Activity:
Reproduce word for word, from the entries below, the line with "Task: Toggle favorite star for Kaoru Mitoma", the line with "Cloud Startup card", and every line between them, and nothing more.
=== Data for processing ===
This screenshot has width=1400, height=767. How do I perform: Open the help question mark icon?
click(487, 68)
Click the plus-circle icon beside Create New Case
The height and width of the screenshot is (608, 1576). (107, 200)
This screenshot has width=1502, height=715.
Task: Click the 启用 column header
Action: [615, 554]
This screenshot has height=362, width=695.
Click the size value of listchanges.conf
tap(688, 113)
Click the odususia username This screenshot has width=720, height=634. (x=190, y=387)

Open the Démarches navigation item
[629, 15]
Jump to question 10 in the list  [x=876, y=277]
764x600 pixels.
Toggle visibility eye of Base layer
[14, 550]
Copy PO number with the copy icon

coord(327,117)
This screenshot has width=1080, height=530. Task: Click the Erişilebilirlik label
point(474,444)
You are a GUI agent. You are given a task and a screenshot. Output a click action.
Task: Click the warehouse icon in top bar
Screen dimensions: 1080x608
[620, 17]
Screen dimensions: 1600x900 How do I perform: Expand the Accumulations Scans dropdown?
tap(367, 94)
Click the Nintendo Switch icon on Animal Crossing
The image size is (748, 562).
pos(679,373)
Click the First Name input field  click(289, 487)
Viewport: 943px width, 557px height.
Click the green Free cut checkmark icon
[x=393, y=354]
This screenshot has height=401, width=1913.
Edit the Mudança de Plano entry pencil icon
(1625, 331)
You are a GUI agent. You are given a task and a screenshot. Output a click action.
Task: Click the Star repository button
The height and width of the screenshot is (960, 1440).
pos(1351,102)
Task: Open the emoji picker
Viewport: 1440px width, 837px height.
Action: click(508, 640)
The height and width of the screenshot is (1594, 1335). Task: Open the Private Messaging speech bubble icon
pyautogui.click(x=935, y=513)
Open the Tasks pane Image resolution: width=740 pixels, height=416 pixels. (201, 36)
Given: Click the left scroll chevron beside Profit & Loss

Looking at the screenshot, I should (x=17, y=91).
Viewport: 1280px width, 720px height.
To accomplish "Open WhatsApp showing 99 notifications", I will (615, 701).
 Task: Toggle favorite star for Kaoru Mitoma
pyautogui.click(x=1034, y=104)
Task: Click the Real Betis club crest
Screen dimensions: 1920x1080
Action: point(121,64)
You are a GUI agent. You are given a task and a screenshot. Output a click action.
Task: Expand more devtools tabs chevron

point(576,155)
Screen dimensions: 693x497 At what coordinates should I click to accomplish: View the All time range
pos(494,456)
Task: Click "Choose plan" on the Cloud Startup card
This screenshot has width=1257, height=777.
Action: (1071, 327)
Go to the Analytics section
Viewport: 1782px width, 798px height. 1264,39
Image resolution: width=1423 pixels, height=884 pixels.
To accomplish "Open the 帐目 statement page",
===
Result:
 Task: Toggle favorite star for Kaoru Mitoma
pyautogui.click(x=1034, y=104)
Task: Click the Real Betis club crest
Screen dimensions: 1920x1080
Action: point(121,64)
You are a GUI agent. You are given a task and a screenshot. Output a click action.
Task: Expand more devtools tabs chevron

point(576,155)
Screen dimensions: 693x497 At what coordinates should I click to accomplish: View the All time range
pos(494,456)
Task: Click "Choose plan" on the Cloud Startup card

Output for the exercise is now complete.